Ancestry DNA uses data from its users who have consented to research as part of its ethnicity calculations (see Ancestry Ethnicity Estimate 2019 White Paper, p. 5). Ideal candidates will have a long history in a region. Thus Ancestry doesn’t have a strong pool of French sample candidates. Consider the genetic communities that Ancestry has been able to create based on trees of testers with significant history in various regions. Ireland & Scotland have together 116 regions and Norway has 99 regions. France has none.

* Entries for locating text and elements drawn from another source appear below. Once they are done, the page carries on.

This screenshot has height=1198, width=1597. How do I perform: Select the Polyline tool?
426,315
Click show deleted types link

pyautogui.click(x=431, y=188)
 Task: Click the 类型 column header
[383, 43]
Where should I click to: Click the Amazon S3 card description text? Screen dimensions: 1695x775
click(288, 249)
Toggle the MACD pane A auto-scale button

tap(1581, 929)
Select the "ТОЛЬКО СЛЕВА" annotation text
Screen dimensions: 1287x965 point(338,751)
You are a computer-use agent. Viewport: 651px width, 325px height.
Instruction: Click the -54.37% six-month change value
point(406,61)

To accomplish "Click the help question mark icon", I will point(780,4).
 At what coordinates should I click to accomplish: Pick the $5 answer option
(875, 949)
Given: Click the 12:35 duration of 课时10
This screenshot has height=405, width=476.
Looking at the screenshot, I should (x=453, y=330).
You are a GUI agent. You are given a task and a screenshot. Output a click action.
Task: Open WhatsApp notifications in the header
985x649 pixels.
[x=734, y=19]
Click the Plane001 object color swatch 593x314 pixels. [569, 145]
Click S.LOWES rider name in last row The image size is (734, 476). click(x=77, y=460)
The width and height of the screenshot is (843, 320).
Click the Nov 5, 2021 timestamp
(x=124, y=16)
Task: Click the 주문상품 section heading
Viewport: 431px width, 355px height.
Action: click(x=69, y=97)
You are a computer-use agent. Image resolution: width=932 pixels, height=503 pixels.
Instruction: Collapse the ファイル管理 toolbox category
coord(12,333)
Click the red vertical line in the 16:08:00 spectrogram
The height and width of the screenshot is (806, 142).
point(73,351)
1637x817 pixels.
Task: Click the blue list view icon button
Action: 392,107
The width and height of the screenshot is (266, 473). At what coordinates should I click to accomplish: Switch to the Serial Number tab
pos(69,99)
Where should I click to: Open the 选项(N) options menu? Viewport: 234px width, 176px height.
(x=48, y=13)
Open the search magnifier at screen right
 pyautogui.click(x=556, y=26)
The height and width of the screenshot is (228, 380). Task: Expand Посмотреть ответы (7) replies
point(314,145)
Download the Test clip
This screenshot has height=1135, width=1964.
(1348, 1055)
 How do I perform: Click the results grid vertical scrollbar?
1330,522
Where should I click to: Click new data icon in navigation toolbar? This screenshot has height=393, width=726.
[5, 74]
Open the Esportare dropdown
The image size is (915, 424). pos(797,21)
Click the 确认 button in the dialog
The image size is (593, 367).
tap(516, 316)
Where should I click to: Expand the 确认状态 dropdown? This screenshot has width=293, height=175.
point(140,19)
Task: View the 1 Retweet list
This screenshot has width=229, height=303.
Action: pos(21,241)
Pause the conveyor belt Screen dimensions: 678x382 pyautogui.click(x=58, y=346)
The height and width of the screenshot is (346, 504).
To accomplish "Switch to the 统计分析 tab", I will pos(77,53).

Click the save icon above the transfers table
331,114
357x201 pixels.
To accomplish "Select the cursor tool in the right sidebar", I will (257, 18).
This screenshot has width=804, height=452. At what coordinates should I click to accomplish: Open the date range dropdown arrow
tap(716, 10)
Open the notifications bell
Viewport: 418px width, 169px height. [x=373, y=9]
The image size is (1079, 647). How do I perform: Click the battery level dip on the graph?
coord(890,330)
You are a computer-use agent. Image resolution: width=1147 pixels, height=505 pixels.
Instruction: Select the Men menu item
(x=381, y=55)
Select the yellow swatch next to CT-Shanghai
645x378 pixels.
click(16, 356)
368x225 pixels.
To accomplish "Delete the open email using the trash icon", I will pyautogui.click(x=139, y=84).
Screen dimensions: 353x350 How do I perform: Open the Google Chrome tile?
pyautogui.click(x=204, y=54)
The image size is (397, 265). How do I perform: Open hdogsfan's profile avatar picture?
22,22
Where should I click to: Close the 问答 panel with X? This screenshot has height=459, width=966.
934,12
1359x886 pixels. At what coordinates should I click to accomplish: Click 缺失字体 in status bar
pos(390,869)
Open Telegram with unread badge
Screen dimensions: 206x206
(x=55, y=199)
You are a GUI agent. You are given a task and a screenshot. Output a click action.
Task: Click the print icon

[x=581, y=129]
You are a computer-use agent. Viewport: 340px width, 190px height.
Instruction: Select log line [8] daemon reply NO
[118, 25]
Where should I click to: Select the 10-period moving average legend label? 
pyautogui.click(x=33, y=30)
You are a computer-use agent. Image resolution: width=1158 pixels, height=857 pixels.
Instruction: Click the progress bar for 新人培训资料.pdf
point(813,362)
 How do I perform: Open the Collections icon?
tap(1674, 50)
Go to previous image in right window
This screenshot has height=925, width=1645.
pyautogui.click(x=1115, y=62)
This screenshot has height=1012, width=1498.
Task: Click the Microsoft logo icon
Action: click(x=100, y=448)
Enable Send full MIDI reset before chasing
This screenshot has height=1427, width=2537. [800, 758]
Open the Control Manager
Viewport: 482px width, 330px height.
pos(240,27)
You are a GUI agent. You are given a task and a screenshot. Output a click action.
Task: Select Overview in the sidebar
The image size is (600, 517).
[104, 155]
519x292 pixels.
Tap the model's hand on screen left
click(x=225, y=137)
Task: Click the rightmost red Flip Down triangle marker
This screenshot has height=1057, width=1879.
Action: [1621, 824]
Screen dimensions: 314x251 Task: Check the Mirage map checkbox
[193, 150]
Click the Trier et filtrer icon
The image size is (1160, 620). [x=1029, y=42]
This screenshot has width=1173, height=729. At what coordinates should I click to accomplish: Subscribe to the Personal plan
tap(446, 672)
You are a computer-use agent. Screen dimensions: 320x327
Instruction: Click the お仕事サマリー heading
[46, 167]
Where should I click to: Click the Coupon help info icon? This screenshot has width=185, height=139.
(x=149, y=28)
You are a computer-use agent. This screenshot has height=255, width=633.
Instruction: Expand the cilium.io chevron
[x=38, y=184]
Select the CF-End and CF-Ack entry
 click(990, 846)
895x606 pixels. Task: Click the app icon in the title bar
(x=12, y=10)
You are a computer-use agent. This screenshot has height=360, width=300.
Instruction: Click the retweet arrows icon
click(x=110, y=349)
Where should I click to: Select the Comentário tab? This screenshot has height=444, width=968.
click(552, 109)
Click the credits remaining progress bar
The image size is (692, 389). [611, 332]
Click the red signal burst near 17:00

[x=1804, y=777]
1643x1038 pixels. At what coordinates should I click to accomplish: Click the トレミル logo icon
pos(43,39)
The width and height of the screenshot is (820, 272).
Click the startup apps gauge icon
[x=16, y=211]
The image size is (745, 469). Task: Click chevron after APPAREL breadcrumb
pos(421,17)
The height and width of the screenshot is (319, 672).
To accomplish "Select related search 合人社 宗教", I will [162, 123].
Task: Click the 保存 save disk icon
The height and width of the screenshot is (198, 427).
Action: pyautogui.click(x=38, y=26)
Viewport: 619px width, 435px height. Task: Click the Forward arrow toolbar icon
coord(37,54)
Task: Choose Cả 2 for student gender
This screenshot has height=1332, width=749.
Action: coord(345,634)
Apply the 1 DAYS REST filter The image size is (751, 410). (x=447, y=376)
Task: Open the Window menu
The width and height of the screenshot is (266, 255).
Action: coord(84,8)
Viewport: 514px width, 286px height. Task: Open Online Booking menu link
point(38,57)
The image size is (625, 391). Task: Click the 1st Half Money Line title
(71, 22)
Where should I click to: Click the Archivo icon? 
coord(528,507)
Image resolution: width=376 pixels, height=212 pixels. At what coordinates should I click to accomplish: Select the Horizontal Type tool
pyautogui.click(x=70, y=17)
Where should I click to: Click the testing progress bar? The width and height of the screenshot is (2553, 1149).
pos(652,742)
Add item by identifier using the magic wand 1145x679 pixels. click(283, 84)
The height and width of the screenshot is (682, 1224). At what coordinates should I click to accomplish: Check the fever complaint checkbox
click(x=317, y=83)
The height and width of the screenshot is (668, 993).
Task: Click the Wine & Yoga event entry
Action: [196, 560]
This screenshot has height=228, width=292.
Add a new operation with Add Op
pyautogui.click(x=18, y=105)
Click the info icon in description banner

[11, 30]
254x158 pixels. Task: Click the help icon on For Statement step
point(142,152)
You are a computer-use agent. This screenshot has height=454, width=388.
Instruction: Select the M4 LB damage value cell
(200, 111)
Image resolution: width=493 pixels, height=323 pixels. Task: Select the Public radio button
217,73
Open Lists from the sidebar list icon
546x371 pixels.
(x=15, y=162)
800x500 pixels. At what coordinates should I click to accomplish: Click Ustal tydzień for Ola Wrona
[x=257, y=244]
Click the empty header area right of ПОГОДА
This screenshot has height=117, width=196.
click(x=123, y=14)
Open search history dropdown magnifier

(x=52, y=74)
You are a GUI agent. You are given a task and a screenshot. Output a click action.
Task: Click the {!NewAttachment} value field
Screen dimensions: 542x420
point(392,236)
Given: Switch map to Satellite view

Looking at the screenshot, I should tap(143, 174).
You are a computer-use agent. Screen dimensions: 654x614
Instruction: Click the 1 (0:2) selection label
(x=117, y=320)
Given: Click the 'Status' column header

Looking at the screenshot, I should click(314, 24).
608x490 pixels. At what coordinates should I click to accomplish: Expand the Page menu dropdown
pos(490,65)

Ancestry tested its ethnicity estimator on samples that were each 100% representative of one region. Many regions could be predicted with nearly 100% accurately. These include Finland, Japan, and Polynesia. France was one of the four worst regions, with only 53% accuracy. The worst prediction was Indigenous Cuba at 30%, then Mongolia at 51%, France, then Spain at 55%. The bright side is that the ethnicity is assigned to nearby regions instead (see Ancestry white paper, p. 22). These weaker areas should be focused on for future improvement.
In an era with ethnicity estimates predicting origins in small areas within countries, be aware that some areas still have much less accurate predictions, even next to areas with scores of sub-regions. When working with origins in places like Indigenous Cuba, Mongolia, France, and Spain, consider that ethnicity results may be inaccurate and show up as neighboring communities.